Por SINDACEN-TO
Uma iniciativa individual pode se transformar em uma conquista coletiva.
O agente de combate às endemias Tharles Pereira Noleto, de Palmas (TO), decidiu agir após identificar, por meio das redes sociais, o direito ao adicional de insalubridade de 20%, com base no entendimento do Tribunal Superior do Trabalho (TST).
A partir dessa descoberta, ele protocolou um requerimento administrativo junto à Secretaria Municipal de Saúde — e o resultado trouxe um novo cenário para a categoria.
🎤 ENTREVISTA – THARLES PEREIRA NOLETO
Apresentação
Quem é você e qual sua função?
Meu nome é Tharles Pereira Noleto, sou agente de combate às endemias no município de Palmas, Tocantins.
Como surgiu essa iniciativa?
Como você descobriu o direito aos 20% de insalubridade?
Fiquei sabendo pelas redes sociais, no Facebook. Como acompanho páginas de ACS e ACE, apareceu uma publicação falando desse direito. A partir disso, fui pesquisar a fundo até encontrar o julgamento do Tribunal Superior do Trabalho garantindo os 20%.
O que te motivou a agir?
Por que você decidiu protocolar o pedido?
Eu já tinha o “não”. Então decidi tentar o “sim”. Além disso, para entrar na Justiça, eu precisava de uma negativa administrativa. Então resolvi dar entrada no requerimento na Secretaria.
Como foi o processo?
Você teve dificuldade para protocolar?
Não. Foi bem tranquilo. Fui bem atendido e consegui dar entrada sem dificuldade nenhuma.

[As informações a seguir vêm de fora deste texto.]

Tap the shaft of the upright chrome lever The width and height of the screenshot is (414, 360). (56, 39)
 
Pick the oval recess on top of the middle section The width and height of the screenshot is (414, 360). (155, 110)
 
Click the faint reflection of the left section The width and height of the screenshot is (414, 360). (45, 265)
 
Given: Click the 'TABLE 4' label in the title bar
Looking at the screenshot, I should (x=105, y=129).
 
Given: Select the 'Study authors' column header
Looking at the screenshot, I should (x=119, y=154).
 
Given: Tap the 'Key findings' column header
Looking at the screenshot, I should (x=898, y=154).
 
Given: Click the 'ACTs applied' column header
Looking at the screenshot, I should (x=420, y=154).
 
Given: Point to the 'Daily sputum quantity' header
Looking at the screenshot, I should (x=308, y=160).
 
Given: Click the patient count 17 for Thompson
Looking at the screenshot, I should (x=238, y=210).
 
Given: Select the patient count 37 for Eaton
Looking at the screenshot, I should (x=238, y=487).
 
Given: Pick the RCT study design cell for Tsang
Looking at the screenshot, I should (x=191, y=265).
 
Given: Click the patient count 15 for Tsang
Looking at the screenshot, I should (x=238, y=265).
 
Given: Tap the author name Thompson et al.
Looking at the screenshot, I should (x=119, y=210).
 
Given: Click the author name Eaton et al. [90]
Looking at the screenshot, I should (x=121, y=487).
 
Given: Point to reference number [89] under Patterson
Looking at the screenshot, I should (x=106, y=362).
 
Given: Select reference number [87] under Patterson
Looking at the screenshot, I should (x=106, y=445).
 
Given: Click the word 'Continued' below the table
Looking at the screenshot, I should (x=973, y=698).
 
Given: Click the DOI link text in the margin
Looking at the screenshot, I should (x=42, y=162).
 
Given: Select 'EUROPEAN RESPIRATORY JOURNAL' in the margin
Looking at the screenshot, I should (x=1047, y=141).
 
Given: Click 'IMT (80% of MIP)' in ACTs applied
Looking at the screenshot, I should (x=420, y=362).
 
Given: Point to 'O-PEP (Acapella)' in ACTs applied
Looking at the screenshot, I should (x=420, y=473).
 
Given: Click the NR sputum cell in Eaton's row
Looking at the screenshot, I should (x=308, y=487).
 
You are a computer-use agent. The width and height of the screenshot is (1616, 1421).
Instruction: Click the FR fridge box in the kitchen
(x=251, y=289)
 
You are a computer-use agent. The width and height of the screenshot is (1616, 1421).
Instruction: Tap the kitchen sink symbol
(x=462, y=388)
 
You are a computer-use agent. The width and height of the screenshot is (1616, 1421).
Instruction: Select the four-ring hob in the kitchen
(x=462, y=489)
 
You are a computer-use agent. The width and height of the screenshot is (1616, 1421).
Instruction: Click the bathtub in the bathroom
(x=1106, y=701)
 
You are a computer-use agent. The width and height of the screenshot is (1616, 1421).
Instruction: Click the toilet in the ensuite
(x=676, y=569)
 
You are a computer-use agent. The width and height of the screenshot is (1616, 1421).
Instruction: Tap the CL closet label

Qual foi a resposta da gestão?
O que a Secretaria respondeu?
Eu não recebi diretamente da Secretaria. Quem me enviou foi uma colega da área administrativa. No documento, fala da viabilidade orçamentária e da necessidade de tomar providências para o pagamento. Ainda não saiu na folha, mas acredito que pode sair nos próximos.
Qual o impacto disso entre os colegas?
Como a categoria reagiu?
No começo, muitos estavam desconfiados. Mas depois que o documento apareceu, o pessoal se animou. Vários começaram a pedir o modelo para fazer o mesmo requerimento.
E agora, qual o próximo passo?
Como você vê o caminho daqui pra frente?
Agora é união. ACS e ACE precisam se unir e protocolar o máximo de requerimentos possível. Isso gera pressão. Porque, se depender só da gestão, pode demorar.
Existe algum risco de não ser para todos?
O município pode pagar só quem pedir?
Pode sim. Eu acredito que quem não solicitar pode acabar ficando de fora. Por isso é importante correr atrás.
Qual o papel do sindicato nesse momento?
Como o sindicato pode ajudar?
O sindicato é fundamental. A gente não tem acesso direto à gestão, mas o sindicato tem. Ele pode fazer pressão e, se for necessário, entrar com ação judicial.
Como é a realidade do seu trabalho?
Por que a insalubridade é justa?
Aqui na UVCZ, a gente trabalha com alto risco. Tem contato com animais agressivos, risco de mordida, material biológico, agulhas e ainda presença de vetores como o mosquito da leishmaniose. É um ambiente de risco constante.
Mensagem final
O que você diria para os colegas?
Se é um direito, corra atrás. Não tenha medo. O não você já tem. Agora é buscar o sim. Unidos, a gente consegue muito mais.
🚀 CONCLUSÃO
O caso mostra que:
✔ O direito já possui base jurídica
✔ A via administrativa foi aberta
✔ A mobilização da categoria pode acelerar o processo
Agora, o avanço depende de organização, união e pressão legítima.
📢 SINDACEN-TO EM MOVIMENTO
O SINDACEN-TO segue acompanhando o caso e atuando para garantir:
A atualização do decreto municipal
A implementação do adicional de 20%
A valorização dos ACS e ACE
👉 A luta continua. E agora, com um caminho aberto.